Driving along the quiet lanes of mainland Hyde County today it is hard to envision what it must have been like a little more than150 years ago in 1862 and ’63 when Union troops occupied Eastern North Carolina during the Civil War.

Confederate forts near Hatteras Island (then part of Hyde County) and Ocracoke had been captured or burned early in the war, and there is little evidence of Civil War activity on the Outer Banks thereafter.  

According to Hatteras Island historian Daniel Pullen, when the Union navy won the battle at Cape Hatteras, gaining access to the Pamlico Sound, Hatteras and Ocracoke men joined the Union.

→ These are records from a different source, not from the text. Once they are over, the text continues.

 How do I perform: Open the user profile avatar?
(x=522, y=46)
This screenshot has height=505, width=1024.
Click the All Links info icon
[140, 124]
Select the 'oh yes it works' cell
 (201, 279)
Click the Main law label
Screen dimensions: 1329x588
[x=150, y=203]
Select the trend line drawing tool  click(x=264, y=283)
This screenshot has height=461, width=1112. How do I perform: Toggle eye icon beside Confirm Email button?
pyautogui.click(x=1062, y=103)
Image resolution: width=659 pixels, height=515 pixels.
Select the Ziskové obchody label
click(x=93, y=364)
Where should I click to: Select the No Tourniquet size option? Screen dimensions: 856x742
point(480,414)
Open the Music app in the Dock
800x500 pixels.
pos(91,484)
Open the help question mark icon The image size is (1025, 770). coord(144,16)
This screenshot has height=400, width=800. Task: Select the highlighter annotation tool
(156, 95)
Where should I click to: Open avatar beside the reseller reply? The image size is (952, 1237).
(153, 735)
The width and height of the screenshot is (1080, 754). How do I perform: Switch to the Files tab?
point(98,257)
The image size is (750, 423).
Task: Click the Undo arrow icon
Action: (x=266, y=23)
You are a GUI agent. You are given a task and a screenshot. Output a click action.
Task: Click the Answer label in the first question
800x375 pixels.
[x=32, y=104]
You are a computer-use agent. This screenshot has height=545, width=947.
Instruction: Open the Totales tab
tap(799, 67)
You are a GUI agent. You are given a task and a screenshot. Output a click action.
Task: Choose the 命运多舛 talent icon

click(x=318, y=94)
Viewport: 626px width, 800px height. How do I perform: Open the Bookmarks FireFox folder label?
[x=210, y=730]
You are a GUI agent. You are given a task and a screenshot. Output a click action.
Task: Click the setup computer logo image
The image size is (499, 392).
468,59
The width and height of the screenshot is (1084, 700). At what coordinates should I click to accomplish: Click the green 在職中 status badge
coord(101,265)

Mainland Hyde, however, was subject to Union raids from the time when General Burnside captured New Bern and Washington in 1862. Many of the local men were gone, having enlisted in the Confederate Army.  Most had joined Company F of the 33rd Regiment, “the Dixie Invincibles.” Others joined the 17th Regiment.

Residents formed several county troops to protect their crops and other possessions, including “Spencer’s Rangers” and the “Partisan,” or “Hyde Rangers,” both formed in the winter of 1862-63. They also assisted in getting food and provisions out of the county past the federals to Confederate troops.

Spencer’s Rangers, led by Captain William H. Spencer, operated in Hyde and nearby counties. He and 27 of his men were captured in late February1864 near Fairfield, and that fall, the remaining men joined Col. George Wortham’s command in Plymouth.

In his book “Hyde’s Yesterdays,” Morgan H. Harris said Union forces “burned or destroyed everything they could find” in their march around Fairfield to Swan Quarter in March 1863 and engaged in battle with local men led by Capt. Colin Richards. At least one Swan Quarter man was killed. 

Federal troops also burned Germain Town, leaving only one house standing, that of Dr. Thomas Smith. It is believed that his home was spared because he was a member of the Masons, as was the commanding federal officer. There are many other stories about similar encounters.

While many Hyde County residents supported the Confederacy, there were some who still believed in the Union. These people, referred to locally as “buffaloes,” were “loyal to the South by day and to the North by night.”

These Union loyalists, standing up for what they believed, nonetheless fared poorly during the War, according to reports: despised by their neighbors and distrusted by the occupying forces.

Three stories recorded in Harris’ book bring up the interesting possibility that the famous Confederate general, Stonewall Jackson, was accidentally shot and killed by a Hyde County soldier. One Hyde county resident claimed that his great-grandfather knew the man who shot him and that his brother was one of the first soldiers to get to the General. Another claimed that he was with Jackson when he was shot, and another that he had sold oysters to the man who had accidentally killed General Jackson.

Harris recorded other stories, including one by Leslie Clayton about his grandmother pouring boiling soup on approaching Yankee soldiers, and another about a man, Jim Ed Gurkin, who did not want to enlist and spent the war years hiding in a giant cypress tree near Oyster Creek.

The tragedy of the Civil War, which divided families and communities and states even as it ended the odious institution of slavery, was brought home to me as I perused a copy of “Hyde County History.”

Published by the Hyde County Historical Society in 1976, the book contains a roster of more than 600 Hyde County soldiers, many still boys, who fought in the War. Many were killed, some in their own county. Each account is heart-rending.

There is a monument at Middleton honoring the Hyde County Confederate soldiers who fought with the 33rd and died in the War. It is a reminder of the sad events which took place here 150 years ago.